WHAT IS NEEDED:
Repeat the data word for word, excluding every picture.

DATA PROVIDED:
------------------------------------------------

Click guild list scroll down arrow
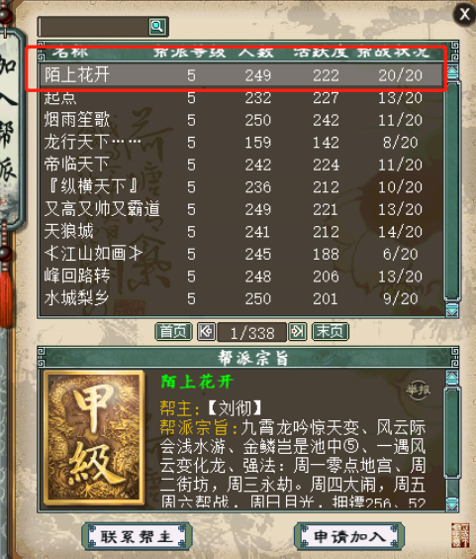pyautogui.click(x=452, y=308)
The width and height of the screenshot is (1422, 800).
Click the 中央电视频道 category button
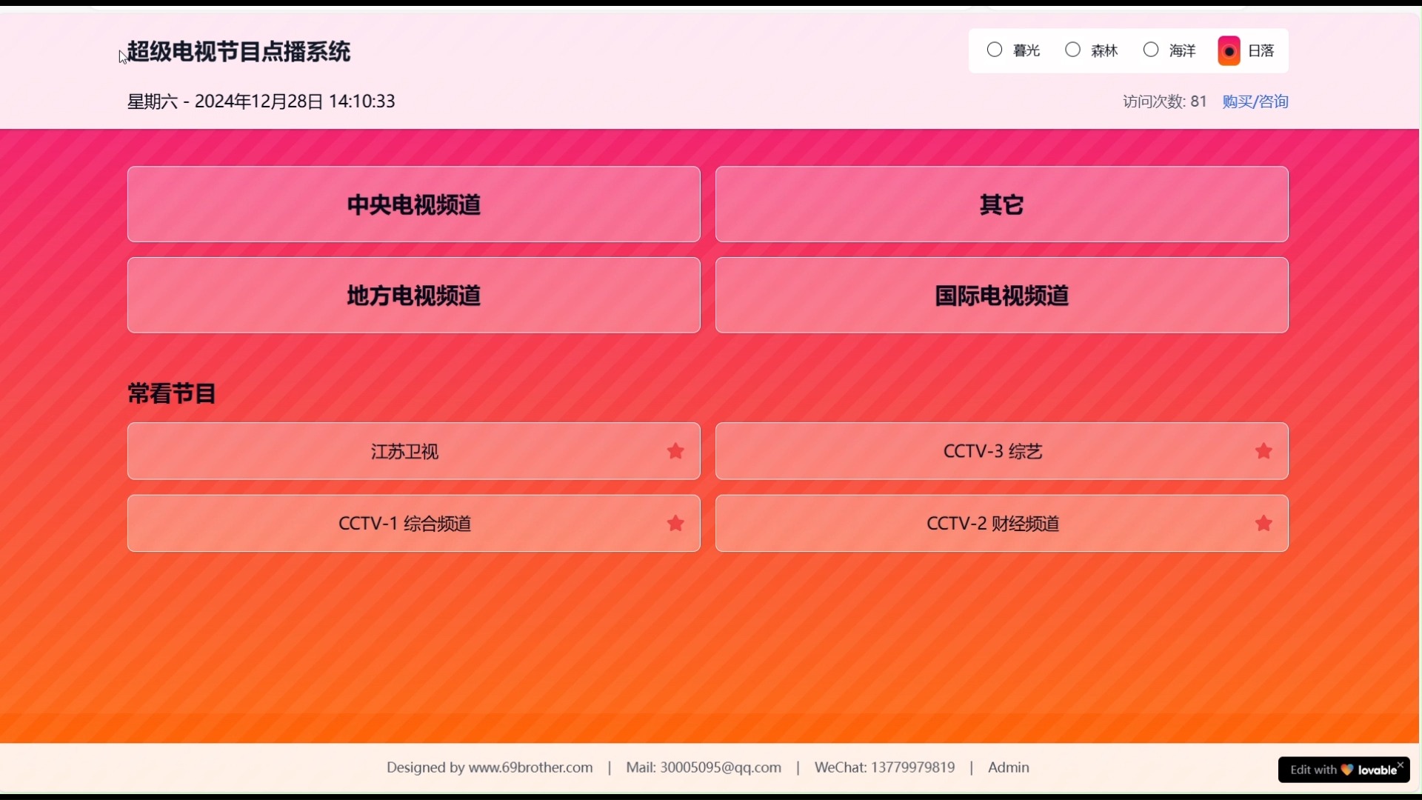(x=414, y=204)
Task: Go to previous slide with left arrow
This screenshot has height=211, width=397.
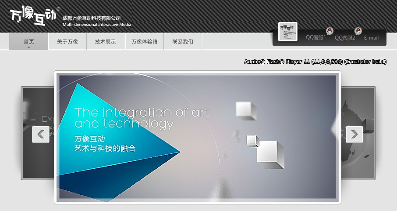Action: pos(41,134)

------------------------------------------------

ANSWER SPACE:
Click guild list scroll down arrow
pyautogui.click(x=452, y=308)
The width and height of the screenshot is (1422, 800).
Click the 中央电视频道 category button
(x=414, y=204)
Task: Go to previous slide with left arrow
This screenshot has height=211, width=397.
Action: pos(41,134)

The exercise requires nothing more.